Electronic instrument
- Other names: SP-303, 303
- Classification: Sampler, sequencer;

= Boss SP-303 =

Music workstation

The Boss Dr. Sample SP-303 is a discontinued digital sampler from Boss, successor of the Boss SP-202 Dr. Sample. The SP-303 was released in the year of 2001 and was revamped and redesigned in 2005, and released as the SP-404, by Roland Corporation.

==Features==
While the Dr. Sample SP-303 may lack some of the features seen on other hip hop production samplers such as the Ensoniq ASR-10, the Akai MPC, and later SP installments, it however has many other unique features that make up for that. Like the SP-202, the SP-303 utilizes 8 pads, 4 soundbanks, and an external mic.

The sampler provides up to three minutes and twelve seconds of sampling. The sample time can be expanded by the use of SmartMedia cards (8MB-64MB supported). The SP-303 features twenty-six internal effects that can be applied to samples and external sources as well. Some of these effects are Filter + Drive, Pitch, Delay, Vinyl Sim, Isolator, Reverb, and Tape Echo. Another notable feature is the built-in pattern sequencer, where loops and patterns can be programmed.

==Musicians==

SP Lineage
The following list is a correct order of each installment's release, as an attempt to help musicians avoid any confusion.

- Boss Dr. Sample SP-202 (1998)
- Roland SP-808 GrooveSampler (1998)
- Roland SP-808EX E-Mix Studio (2000)
- Boss Dr. Sample SP-303 (2001)
- Boss SP-505 (2002)
- Roland SP-606 (2004)
- Roland SP-404 Sampling Workstation (2005)
- Roland SP-555 (2008)
- Roland SP-404SX (2009)
- Roland SP-404A (2017)
- Roland SP-404MKII (2021)

The SP-303 is often praised by various musicians for its unique sound qualities, specifically its pitch and compression effects. Frequent SP-303 and 404 user Dibiase said of the sampler, "The difference between the 303 and SP-404 is that the vinyl sound compression sounds way different in the 303. It has a grittier sound."

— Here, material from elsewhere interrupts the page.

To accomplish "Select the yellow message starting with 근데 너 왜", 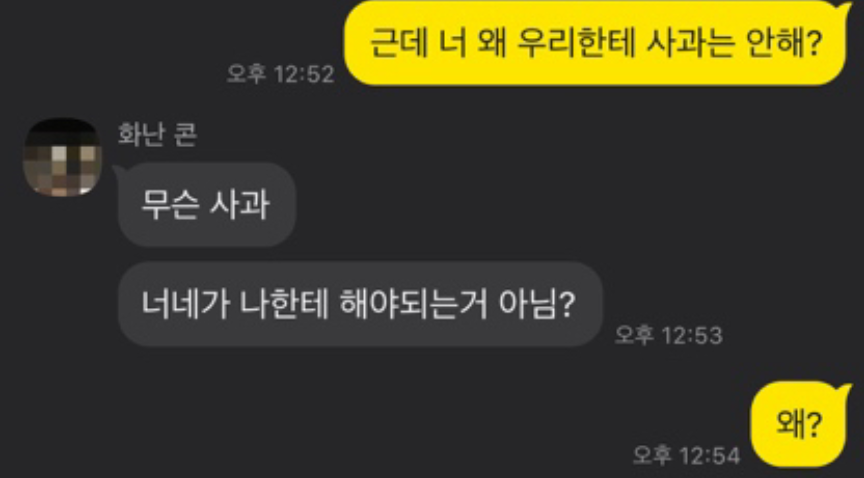I will pos(595,43).
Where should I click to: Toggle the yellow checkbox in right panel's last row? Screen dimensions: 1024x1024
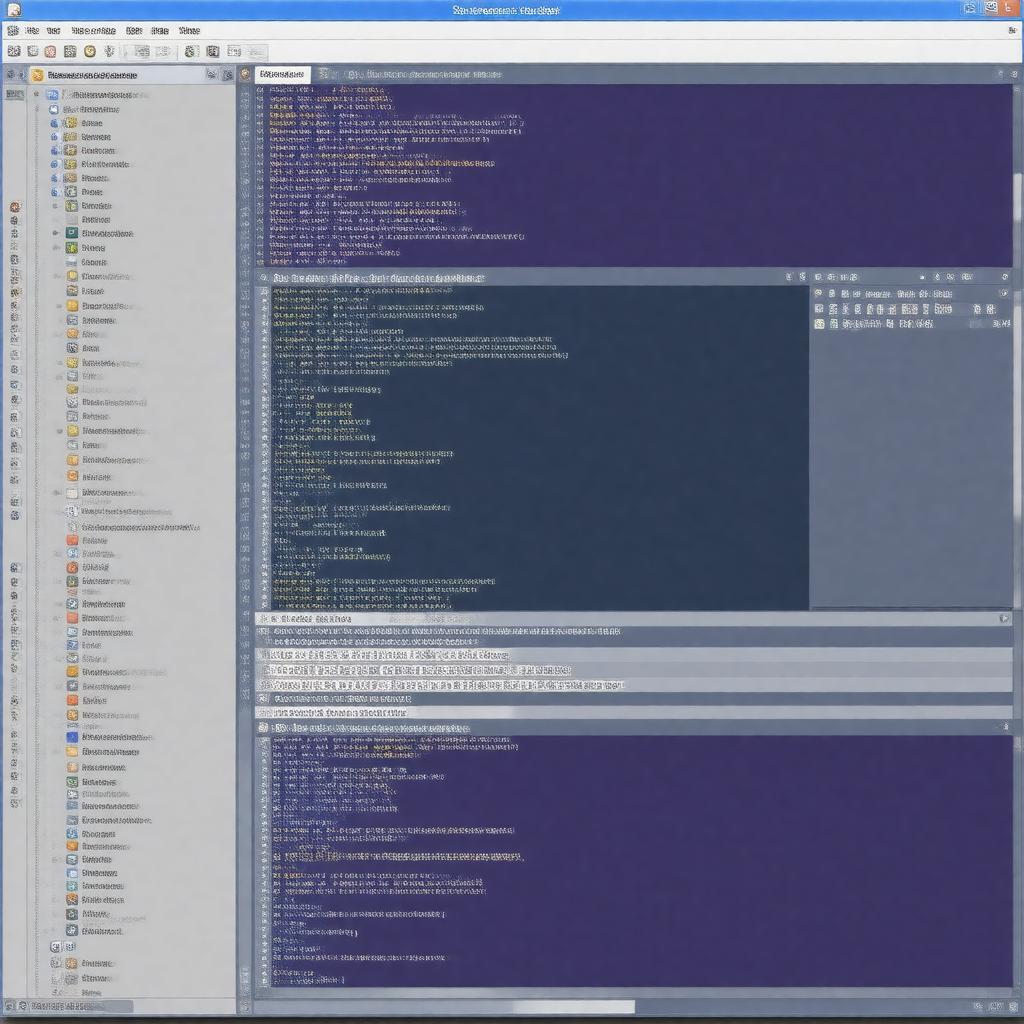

The sampler has often been used live and in the studio by artists such as Animal Collective, Panda Bear, Four Tet, Moka Only, Madlib and J Dilla. Dilla famously used only the SP-303 and a 45 record player to create 29 of the 31 tracks from Donuts while hospitalized. Madlib produced most of the collaboration album Madvillainy, by using a Boss SP-303, a portable turntable, and a cassette deck. This including beats for "Strange Ways", "Raid", and "Rhinestone Cowboy", which were all produced in his hotel room in São Paulo.